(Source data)

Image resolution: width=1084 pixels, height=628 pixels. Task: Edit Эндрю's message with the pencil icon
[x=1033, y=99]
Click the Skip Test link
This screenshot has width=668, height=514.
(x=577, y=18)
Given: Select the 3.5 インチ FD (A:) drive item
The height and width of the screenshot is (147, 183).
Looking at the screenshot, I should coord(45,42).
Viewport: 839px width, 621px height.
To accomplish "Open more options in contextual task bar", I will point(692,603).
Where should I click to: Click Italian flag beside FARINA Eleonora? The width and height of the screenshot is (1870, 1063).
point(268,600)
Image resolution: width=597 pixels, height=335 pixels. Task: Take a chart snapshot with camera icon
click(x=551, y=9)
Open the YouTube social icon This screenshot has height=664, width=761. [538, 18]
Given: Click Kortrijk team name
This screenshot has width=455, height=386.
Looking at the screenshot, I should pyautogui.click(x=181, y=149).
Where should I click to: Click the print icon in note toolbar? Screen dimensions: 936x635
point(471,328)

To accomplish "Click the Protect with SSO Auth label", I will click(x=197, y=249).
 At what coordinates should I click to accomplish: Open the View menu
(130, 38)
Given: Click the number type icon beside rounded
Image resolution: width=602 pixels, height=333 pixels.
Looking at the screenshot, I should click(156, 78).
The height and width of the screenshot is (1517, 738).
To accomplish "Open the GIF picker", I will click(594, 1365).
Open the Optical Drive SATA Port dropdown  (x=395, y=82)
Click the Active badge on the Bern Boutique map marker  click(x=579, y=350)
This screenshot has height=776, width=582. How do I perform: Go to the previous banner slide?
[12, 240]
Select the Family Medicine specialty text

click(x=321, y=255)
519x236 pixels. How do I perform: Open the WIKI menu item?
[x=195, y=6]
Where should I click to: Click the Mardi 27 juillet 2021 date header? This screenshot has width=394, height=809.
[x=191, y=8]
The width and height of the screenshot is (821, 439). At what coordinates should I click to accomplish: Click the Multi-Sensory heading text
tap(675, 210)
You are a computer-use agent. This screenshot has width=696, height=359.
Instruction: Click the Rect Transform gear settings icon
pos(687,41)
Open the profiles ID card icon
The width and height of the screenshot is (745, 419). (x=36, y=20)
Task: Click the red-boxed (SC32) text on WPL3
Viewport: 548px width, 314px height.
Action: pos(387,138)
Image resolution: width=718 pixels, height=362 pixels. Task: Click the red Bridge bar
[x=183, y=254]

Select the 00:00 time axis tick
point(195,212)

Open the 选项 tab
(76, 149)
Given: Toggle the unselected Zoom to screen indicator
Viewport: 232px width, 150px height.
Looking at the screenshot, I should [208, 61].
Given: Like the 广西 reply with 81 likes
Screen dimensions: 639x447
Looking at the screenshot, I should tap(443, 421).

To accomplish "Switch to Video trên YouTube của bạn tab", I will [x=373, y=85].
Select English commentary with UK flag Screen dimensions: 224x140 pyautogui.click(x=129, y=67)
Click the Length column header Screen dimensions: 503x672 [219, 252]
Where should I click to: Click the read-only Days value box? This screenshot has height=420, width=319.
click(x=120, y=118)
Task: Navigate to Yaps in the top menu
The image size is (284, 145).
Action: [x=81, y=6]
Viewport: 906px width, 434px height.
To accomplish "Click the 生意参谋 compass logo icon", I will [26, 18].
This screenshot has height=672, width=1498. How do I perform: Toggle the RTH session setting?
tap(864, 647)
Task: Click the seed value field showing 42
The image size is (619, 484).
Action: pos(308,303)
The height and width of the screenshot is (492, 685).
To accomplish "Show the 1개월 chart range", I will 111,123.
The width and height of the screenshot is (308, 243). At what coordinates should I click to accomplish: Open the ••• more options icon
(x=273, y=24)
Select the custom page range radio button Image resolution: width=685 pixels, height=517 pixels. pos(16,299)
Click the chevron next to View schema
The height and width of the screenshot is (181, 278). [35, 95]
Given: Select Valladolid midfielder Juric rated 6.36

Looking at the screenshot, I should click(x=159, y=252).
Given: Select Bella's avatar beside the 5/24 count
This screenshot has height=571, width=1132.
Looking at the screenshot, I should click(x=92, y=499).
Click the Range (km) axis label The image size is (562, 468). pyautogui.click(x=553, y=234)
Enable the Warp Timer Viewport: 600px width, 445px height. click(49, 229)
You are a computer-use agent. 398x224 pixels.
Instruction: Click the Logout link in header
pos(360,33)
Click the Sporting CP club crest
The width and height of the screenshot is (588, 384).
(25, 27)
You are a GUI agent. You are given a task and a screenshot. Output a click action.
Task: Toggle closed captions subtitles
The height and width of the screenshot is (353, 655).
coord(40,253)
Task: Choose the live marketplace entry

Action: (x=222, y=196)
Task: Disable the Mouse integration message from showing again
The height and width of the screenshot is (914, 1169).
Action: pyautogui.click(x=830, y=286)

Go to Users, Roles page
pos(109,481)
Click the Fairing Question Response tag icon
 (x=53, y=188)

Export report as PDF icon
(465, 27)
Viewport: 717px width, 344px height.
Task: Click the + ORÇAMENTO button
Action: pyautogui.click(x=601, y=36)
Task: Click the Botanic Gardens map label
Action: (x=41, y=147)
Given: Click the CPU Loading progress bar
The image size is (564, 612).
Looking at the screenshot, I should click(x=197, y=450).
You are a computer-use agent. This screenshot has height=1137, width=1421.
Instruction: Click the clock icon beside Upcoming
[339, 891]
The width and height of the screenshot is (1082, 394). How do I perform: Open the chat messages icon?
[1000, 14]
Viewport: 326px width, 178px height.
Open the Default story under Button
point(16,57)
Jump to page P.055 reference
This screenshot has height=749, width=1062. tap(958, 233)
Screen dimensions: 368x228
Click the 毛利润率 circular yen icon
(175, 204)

◆ Goal of the exercise:
The records must be given again in full, exactly as shown.

◆ Output for this task:
Image resolution: width=1084 pixels, height=628 pixels. Task: Edit Эндрю's message with the pencil icon
[x=1033, y=99]
Click the Skip Test link
This screenshot has width=668, height=514.
(x=577, y=18)
Given: Select the 3.5 インチ FD (A:) drive item
The height and width of the screenshot is (147, 183).
Looking at the screenshot, I should coord(45,42).
Viewport: 839px width, 621px height.
To accomplish "Open more options in contextual task bar", I will point(692,603).
Where should I click to: Click Italian flag beside FARINA Eleonora? The width and height of the screenshot is (1870, 1063).
point(268,600)
Image resolution: width=597 pixels, height=335 pixels. Task: Take a chart snapshot with camera icon
click(x=551, y=9)
Open the YouTube social icon This screenshot has height=664, width=761. [538, 18]
Given: Click Kortrijk team name
This screenshot has width=455, height=386.
Looking at the screenshot, I should pyautogui.click(x=181, y=149).
Where should I click to: Click the print icon in note toolbar? Screen dimensions: 936x635
point(471,328)

To accomplish "Click the Protect with SSO Auth label", I will click(x=197, y=249).
 At what coordinates should I click to accomplish: Open the View menu
(130, 38)
Given: Click the number type icon beside rounded
Image resolution: width=602 pixels, height=333 pixels.
Looking at the screenshot, I should click(156, 78).
The height and width of the screenshot is (1517, 738).
To accomplish "Open the GIF picker", I will click(594, 1365).
Open the Optical Drive SATA Port dropdown  (x=395, y=82)
Click the Active badge on the Bern Boutique map marker  click(x=579, y=350)
This screenshot has height=776, width=582. How do I perform: Go to the previous banner slide?
[12, 240]
Select the Family Medicine specialty text

click(x=321, y=255)
519x236 pixels. How do I perform: Open the WIKI menu item?
[x=195, y=6]
Where should I click to: Click the Mardi 27 juillet 2021 date header? This screenshot has width=394, height=809.
[x=191, y=8]
The width and height of the screenshot is (821, 439). At what coordinates should I click to accomplish: Click the Multi-Sensory heading text
tap(675, 210)
You are a computer-use agent. This screenshot has width=696, height=359.
Instruction: Click the Rect Transform gear settings icon
pos(687,41)
Open the profiles ID card icon
The width and height of the screenshot is (745, 419). (x=36, y=20)
Task: Click the red-boxed (SC32) text on WPL3
Viewport: 548px width, 314px height.
Action: pos(387,138)
Image resolution: width=718 pixels, height=362 pixels. Task: Click the red Bridge bar
[x=183, y=254]

Select the 00:00 time axis tick
point(195,212)

Open the 选项 tab
(76, 149)
Given: Toggle the unselected Zoom to screen indicator
Viewport: 232px width, 150px height.
Looking at the screenshot, I should [208, 61].
Given: Like the 广西 reply with 81 likes
Screen dimensions: 639x447
Looking at the screenshot, I should tap(443, 421).

To accomplish "Switch to Video trên YouTube của bạn tab", I will [x=373, y=85].
Select English commentary with UK flag Screen dimensions: 224x140 pyautogui.click(x=129, y=67)
Click the Length column header Screen dimensions: 503x672 [219, 252]
Where should I click to: Click the read-only Days value box? This screenshot has height=420, width=319.
click(x=120, y=118)
Task: Navigate to Yaps in the top menu
The image size is (284, 145).
Action: [x=81, y=6]
Viewport: 906px width, 434px height.
To accomplish "Click the 生意参谋 compass logo icon", I will [26, 18].
This screenshot has height=672, width=1498. How do I perform: Toggle the RTH session setting?
tap(864, 647)
Task: Click the seed value field showing 42
The image size is (619, 484).
Action: pos(308,303)
The height and width of the screenshot is (492, 685).
To accomplish "Show the 1개월 chart range", I will 111,123.
The width and height of the screenshot is (308, 243). At what coordinates should I click to accomplish: Open the ••• more options icon
(x=273, y=24)
Select the custom page range radio button Image resolution: width=685 pixels, height=517 pixels. pos(16,299)
Click the chevron next to View schema
The height and width of the screenshot is (181, 278). [35, 95]
Given: Select Valladolid midfielder Juric rated 6.36

Looking at the screenshot, I should click(x=159, y=252).
Given: Select Bella's avatar beside the 5/24 count
This screenshot has height=571, width=1132.
Looking at the screenshot, I should click(x=92, y=499).
Click the Range (km) axis label The image size is (562, 468). pyautogui.click(x=553, y=234)
Enable the Warp Timer Viewport: 600px width, 445px height. click(49, 229)
You are a computer-use agent. 398x224 pixels.
Instruction: Click the Logout link in header
pos(360,33)
Click the Sporting CP club crest
The width and height of the screenshot is (588, 384).
(25, 27)
You are a GUI agent. You are given a task and a screenshot. Output a click action.
Task: Toggle closed captions subtitles
The height and width of the screenshot is (353, 655).
coord(40,253)
Task: Choose the live marketplace entry

Action: (x=222, y=196)
Task: Disable the Mouse integration message from showing again
The height and width of the screenshot is (914, 1169).
Action: pyautogui.click(x=830, y=286)

Go to Users, Roles page
pos(109,481)
Click the Fairing Question Response tag icon
 (x=53, y=188)

Export report as PDF icon
(465, 27)
Viewport: 717px width, 344px height.
Task: Click the + ORÇAMENTO button
Action: pyautogui.click(x=601, y=36)
Task: Click the Botanic Gardens map label
Action: (x=41, y=147)
Given: Click the CPU Loading progress bar
The image size is (564, 612).
Looking at the screenshot, I should click(x=197, y=450).
You are a computer-use agent. This screenshot has height=1137, width=1421.
Instruction: Click the clock icon beside Upcoming
[339, 891]
The width and height of the screenshot is (1082, 394). How do I perform: Open the chat messages icon?
[1000, 14]
Viewport: 326px width, 178px height.
Open the Default story under Button
point(16,57)
Jump to page P.055 reference
This screenshot has height=749, width=1062. tap(958, 233)
Screen dimensions: 368x228
Click the 毛利润率 circular yen icon
(175, 204)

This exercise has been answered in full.